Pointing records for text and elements
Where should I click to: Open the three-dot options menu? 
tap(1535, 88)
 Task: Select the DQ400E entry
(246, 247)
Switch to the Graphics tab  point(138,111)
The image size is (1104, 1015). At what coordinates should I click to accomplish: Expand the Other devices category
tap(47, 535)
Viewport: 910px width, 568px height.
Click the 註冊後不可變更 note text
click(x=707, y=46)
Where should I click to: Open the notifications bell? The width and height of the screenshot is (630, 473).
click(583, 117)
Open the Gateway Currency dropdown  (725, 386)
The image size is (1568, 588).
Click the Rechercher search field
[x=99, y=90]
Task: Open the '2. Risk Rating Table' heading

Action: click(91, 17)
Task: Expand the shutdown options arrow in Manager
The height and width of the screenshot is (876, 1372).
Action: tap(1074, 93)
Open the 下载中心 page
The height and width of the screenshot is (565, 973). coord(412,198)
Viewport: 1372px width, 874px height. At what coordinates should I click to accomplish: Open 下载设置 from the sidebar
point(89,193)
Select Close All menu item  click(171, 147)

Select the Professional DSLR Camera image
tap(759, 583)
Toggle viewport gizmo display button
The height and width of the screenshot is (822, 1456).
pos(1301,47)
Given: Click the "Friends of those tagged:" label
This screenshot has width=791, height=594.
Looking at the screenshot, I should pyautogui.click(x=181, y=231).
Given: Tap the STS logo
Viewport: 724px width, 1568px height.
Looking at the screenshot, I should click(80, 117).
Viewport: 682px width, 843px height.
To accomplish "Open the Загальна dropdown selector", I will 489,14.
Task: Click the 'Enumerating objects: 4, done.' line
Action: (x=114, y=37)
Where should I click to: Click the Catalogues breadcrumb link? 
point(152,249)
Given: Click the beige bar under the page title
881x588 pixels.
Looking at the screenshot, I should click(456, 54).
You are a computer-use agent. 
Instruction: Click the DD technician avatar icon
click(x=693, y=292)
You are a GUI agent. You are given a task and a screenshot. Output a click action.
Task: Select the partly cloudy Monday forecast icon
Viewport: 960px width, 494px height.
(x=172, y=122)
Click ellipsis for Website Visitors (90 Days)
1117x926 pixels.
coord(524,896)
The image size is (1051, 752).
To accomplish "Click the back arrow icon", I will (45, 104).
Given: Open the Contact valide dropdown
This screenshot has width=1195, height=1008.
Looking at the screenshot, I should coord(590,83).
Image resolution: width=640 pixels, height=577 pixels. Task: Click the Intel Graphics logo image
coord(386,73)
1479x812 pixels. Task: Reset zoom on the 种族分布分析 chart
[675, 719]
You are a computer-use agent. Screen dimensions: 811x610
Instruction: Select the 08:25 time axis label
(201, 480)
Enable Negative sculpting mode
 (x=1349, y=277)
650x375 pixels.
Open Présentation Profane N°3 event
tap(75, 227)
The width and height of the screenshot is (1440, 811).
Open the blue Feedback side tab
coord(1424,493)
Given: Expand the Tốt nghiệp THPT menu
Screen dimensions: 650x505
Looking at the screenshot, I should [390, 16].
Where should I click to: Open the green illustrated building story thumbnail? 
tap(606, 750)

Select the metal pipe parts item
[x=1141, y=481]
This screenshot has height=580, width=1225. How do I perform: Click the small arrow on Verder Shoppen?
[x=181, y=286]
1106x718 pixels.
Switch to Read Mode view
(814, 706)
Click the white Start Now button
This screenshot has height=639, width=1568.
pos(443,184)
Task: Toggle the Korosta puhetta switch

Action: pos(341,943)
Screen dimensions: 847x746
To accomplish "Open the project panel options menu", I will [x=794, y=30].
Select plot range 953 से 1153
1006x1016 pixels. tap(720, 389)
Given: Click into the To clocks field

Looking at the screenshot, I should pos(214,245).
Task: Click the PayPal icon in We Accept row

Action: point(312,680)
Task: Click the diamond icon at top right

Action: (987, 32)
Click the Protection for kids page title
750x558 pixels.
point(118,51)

▶ Task directions:
Repeat the records from the line that contains "Viewport: 1372px width, 874px" through the line that contains "coord(524,896)" word for word, both of those lines included.

▶ Result of the task:
Viewport: 1372px width, 874px height. At what coordinates should I click to accomplish: Open 下载设置 from the sidebar
point(89,193)
Select Close All menu item  click(171, 147)

Select the Professional DSLR Camera image
tap(759, 583)
Toggle viewport gizmo display button
The height and width of the screenshot is (822, 1456).
pos(1301,47)
Given: Click the "Friends of those tagged:" label
This screenshot has width=791, height=594.
Looking at the screenshot, I should pyautogui.click(x=181, y=231).
Given: Tap the STS logo
Viewport: 724px width, 1568px height.
Looking at the screenshot, I should click(80, 117).
Viewport: 682px width, 843px height.
To accomplish "Open the Загальна dropdown selector", I will 489,14.
Task: Click the 'Enumerating objects: 4, done.' line
Action: (x=114, y=37)
Where should I click to: Click the Catalogues breadcrumb link? 
point(152,249)
Given: Click the beige bar under the page title
881x588 pixels.
Looking at the screenshot, I should click(456, 54).
You are a computer-use agent. 
Instruction: Click the DD technician avatar icon
click(x=693, y=292)
You are a GUI agent. You are given a task and a screenshot. Output a click action.
Task: Select the partly cloudy Monday forecast icon
Viewport: 960px width, 494px height.
(x=172, y=122)
Click ellipsis for Website Visitors (90 Days)
1117x926 pixels.
coord(524,896)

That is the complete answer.